Post by JustinR » Wed Jun 13, 2018 4:46 am

ResearchMed wrote:
Wed Jun 13, 2018 4:40 am
Sorry - I was up early and didn't read properly!

However, are you thus allowing yourself to start tinkering very frequently, albeit in delays of 1 yr from "decision"?

I'm not sure that's a good idea either.

I (now) get it that you want to avoid quick moves, but wouldn't somehow grouping and coordinating different ongoing "change rules" be a bit better, less scattershot?

The fact that you are making chance decisions (even if not implementing them) as often as you wish... and then executing them with a given delay... but still "as often as you wish", somehow doesn't feel right.
You could end up going back and forth between the same positions, frequently, but just delayed.

But ANY rule that "works for you" is... your rule.

RM
The example in the OP is just to explain how the rule works mechanically.

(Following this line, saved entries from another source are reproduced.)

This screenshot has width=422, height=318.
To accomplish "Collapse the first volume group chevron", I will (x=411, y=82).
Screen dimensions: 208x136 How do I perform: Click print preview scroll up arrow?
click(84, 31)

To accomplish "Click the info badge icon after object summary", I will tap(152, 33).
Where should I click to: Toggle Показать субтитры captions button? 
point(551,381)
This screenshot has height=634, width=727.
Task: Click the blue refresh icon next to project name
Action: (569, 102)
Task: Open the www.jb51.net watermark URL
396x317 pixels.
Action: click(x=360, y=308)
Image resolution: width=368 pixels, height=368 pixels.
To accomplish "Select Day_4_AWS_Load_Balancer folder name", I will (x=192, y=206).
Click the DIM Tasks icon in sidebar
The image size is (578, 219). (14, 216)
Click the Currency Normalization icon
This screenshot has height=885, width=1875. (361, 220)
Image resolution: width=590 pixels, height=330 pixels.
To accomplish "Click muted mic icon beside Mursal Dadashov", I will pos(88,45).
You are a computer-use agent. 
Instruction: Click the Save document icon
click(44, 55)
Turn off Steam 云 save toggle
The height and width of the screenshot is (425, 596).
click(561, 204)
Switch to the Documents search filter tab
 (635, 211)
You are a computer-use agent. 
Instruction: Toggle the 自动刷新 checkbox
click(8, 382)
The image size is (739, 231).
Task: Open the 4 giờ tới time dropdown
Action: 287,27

In reality, you'd likely be making "whole picture" tweaks, NOT "decided to add REITs in March and decided to add emerging markets in June".

The main idea is over time you learn about things. SCV tilts. International pros and cons. Tax efficiency. You incorporate that knowledge into a "whole picture" plan that you like and sit on it for a year (because you might absorb even more knowledge during that year and change your mind).

If you still like it at the end of that year, then it's good to go. If not, then you never changed anything and that's also a good thing.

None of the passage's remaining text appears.